Liquid crystal displays (LCD)
Liquid crystals are not necessarily liquids, and definitely not crystals, but the name has stuck and is considerably easier to remember than any more precise title. The name of liquid crystal was given to certain types of organic materials (chemicals found in living organisms) in the early part of this century because of their remarkable chemical structure. A crystal is an arrangement of atoms in which the precise order governs the behaviour of the material; it is hard, has a high melting point, and often polarizes light. Each atom in a solid crystalline material affects each of its immediate neighbours very strongly, and the materials are of comparatively simple chemical structure, often composed of just two types of atoms.
There are materials, however, in which some sort of order exists, but which are not crystals in the classic sense. These materials consist of units that contain hundreds of thousands of atoms, but there is enough interaction to arrange the units into a structure, particularly if the material is a viscous (thick) liquid. The units in such materials, one of which is cholesterol (the fatty material in the bloodstream), are in the form of long chains, and when these chains are arranged in line, the material polarizes light very strongly.

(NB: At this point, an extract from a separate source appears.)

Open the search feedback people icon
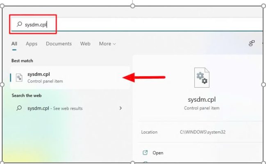 point(252,43)
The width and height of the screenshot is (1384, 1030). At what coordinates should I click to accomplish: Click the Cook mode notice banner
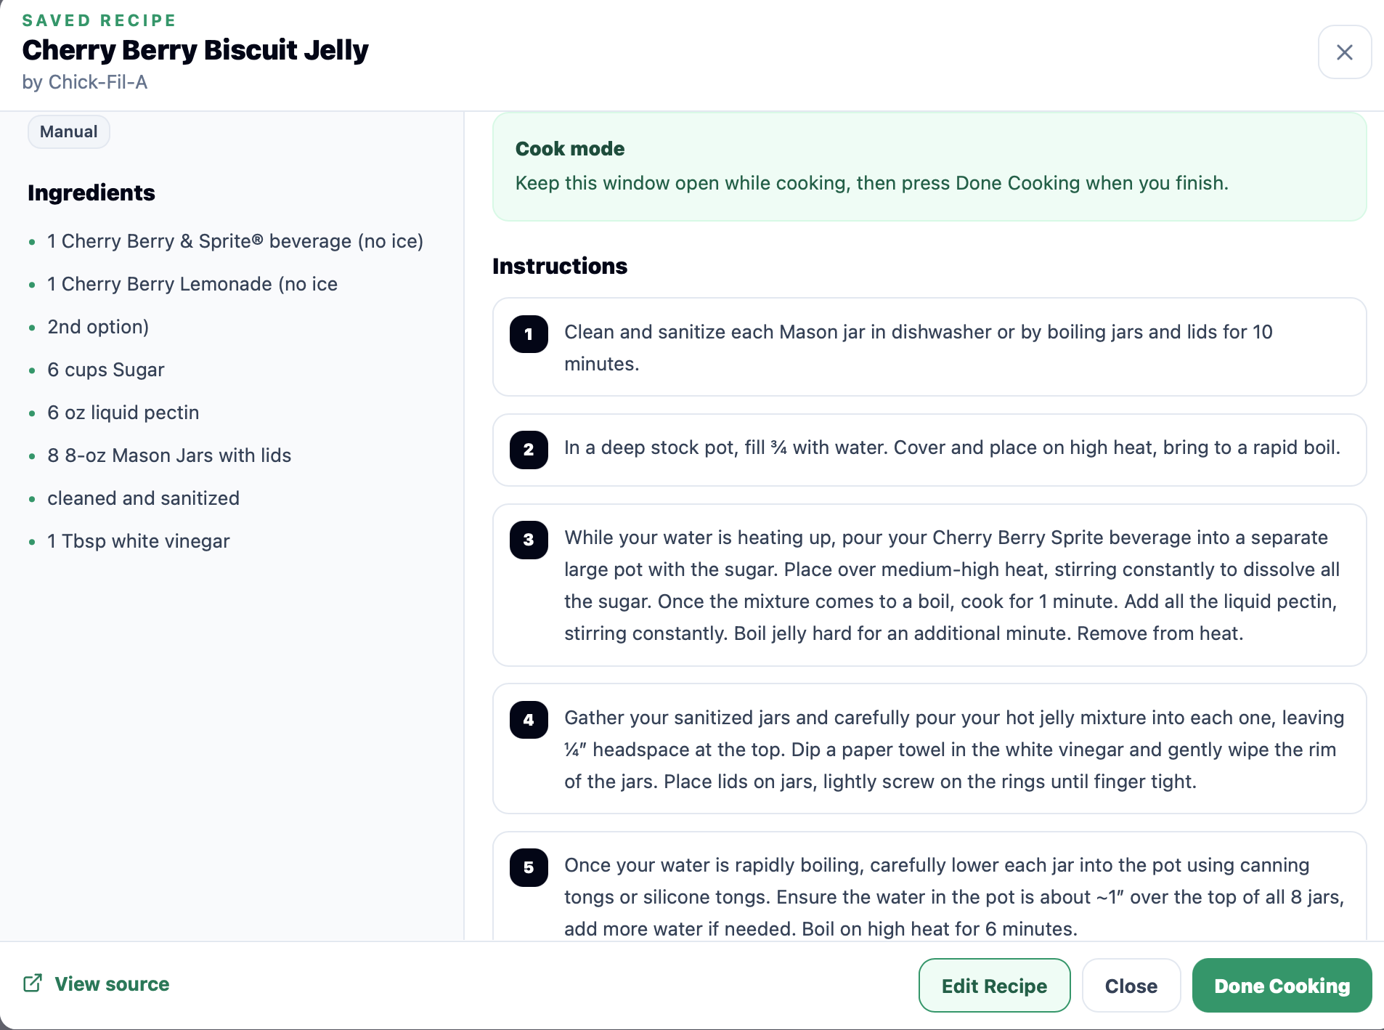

The types of liquid crystal material which are of interest in electronics are those whose long chains can be aligned in an electrostatic field obtained by placing a voltage between two conductors. The liquid crystal materials are non-conductive, so that making the chains align in a field like this causes no current to flow. A liquid crystal display therefore consists of sets of electrodes with the liquid crystal material covering them, and with one transparent enclosing wall and a reflective backplate (Figure 3.18).
The liquid crystal display cell is used with a sheet of polarizing material over the transparent wall. External light will pass through the polarizing sheet, and if the liquid crystal material is not aligned, will pass also through this and be reflected from the back-plate. If a voltage is applied between two electrodes, however, the material between these electrodes will become polarizing, and the already polarized light will not pass and cannot be reflected. This makes the affected area look dark, and the stronger the illumination of the cell the greater the contrast between this dark area and the brighter parts that have not been polarized. Although some displays are made with a built-in backlight for viewing in the dark, LCDs generally are intended for use in well illuminated areas. The use of DC on the electrodes causes irreversible changes to the liquid crystal material, so that the usual practice is to invert the DC supply to low- frequency (30-60 Hz) AC and use this as the supply to the electrodes. The use of electronic conversion can ensure that no trace of DC is present, and since the power consumption is so low, relatively simple inverter circuits can be used.
Because the current requirement of the LCD is so low, of the order of 8 )lA for a four-digit display operating at 32 kHz, there is no problem about using battery operation, even when a complex driving IC is incorporated with the LCD. It is quite rare to find LCDs offered alone – practically every manufacturer supplies only the packaged units with inverters and driving logic built in. More recently, the ‘supertwist’ type of LCD has
become available, which offers much greater contrast along with faster operation, and this latter type is being used extensively for the screen displays of portable computers. The most recent development is the TFT screen, in which a set of thin-film transistors (TFT) controls each LCD cell of the screen. This allows fast-acting colour displays to be manufactured.
Other principles have been used, and are still used, for alphanumeric display. Filament displays, for example, can be obtained in seven-segment form, often with a better ratio of brightness to consumption than LEDs. Gas plasma displays, which were very common (in the form of the Ericsson Dekatron) prior to the emergence of LEDs, were used for some portable computer screens because they allowed viewing in poor illumination together with very low power consumption. The LED and LCD types, however, are by far the dominant types. Modern laptop computers use colour LCD displays in which each point on the screen is controlled by a thin-film transistor.